Pointers and Data Structures
Data structures are often passed as pointers. Furthermore, structs themselves can have pointer fields.
typedef struct {
int int_member1;
int int_member2;
int *ptr_member;
} my_struct;
We can create a pointer to a previously declared struct variable:
my_struct *p = &ms;
To access one of the int members, we have two choices.
The classic * operator is used for dereferencing, followed by a dot (.) for field access.
Don't forget the parentheses as the . takes precedence over the *.
There is also a shortcut: the arrow ->.
It can be used on a struct pointer to access a field.
The arrow first dereferences the pointer and then accesses the field:
p->int_member2 = 2; // s->x is a shortcut for (*s).x
Further, one can get the address of an individual struct member with the & operator.
Here we set the pointer field equal to the address of one of the integer fields:
p->ptr_member = &(p->int_member2);
In memory this example looks like that:
Then we can print all the members' values and dereference the member pointer:
printf("p->int_member1 = %d\n", p->int_member1);
printf("p->int_member2 = %d\n", p->int_member2);
printf("p->ptr_member = %p\n", p->ptr_member);
printf("*(p->ptr_member) = %d\n", *(p->ptr_member));
Pointer Chains
A pointer is a variable, so it can be itself pointed to: we can create a pointer to a pointer and by doing so construct pointer chains.
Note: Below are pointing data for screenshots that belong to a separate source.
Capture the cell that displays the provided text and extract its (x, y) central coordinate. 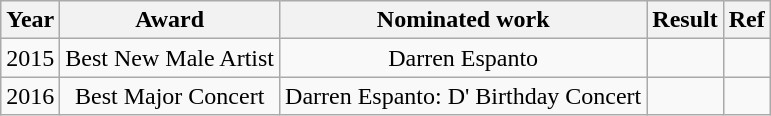
Best New Male Artist (170, 58)
Award (170, 20)
Year (30, 20)
Nominated work (464, 20)
Best Major Concert (170, 96)
Darren Espanto (464, 58)
Result (685, 20)
2015 (30, 58)
Darren Espanto: D' Birthday Concert (464, 96)
Ref (746, 20)
2016 (30, 96)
Consider this example:
int value = 42; // integer
int *ptr1 = &value; // pointer of integer
int **ptr2 = &ptr1; // pointer of pointer of integer
int ***ptr3 = &ptr2; // pointer of pointer of pointer of integer
printf("ptr1: %p, *ptr1: %d\n", ptr1, *ptr1);
printf("ptr2: %p, *ptr2: %p, **ptr2: %d\n", ptr2, *ptr2, **ptr2);
printf("ptr3: %p, *ptr3: %p, **ptr3: %p, ***ptr3: %d\n", ptr3, *ptr3,
**ptr3, ***ptr3);
In memory, we have a layout as follows:
Here we have a value, and we create a first pointer to it.
Then we have a second pointer pointing to the first one.
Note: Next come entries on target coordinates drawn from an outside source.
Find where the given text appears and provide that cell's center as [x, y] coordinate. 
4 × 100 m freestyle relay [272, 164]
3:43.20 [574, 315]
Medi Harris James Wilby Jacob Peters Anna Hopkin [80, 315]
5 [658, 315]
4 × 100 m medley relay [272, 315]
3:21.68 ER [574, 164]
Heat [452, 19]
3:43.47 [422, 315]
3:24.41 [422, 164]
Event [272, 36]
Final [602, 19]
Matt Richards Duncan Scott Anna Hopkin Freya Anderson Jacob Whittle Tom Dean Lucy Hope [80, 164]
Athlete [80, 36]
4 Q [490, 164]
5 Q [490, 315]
The type of this pointer of pointer is int **, which means pointer of pointer of int.
We also create a pointer of pointer of pointer to int, int ***.
Note in the code the use of several star operators for dereferencing pointers of pointers.
For example, **ptr2 means accessing the value that is pointed to by what is pointed to by ptr2.
In other words, a first * gives us access to ptr1, and a second gives us access to val.
Pointers of pointers are useful to create dynamically allocated arrays, as we will see next.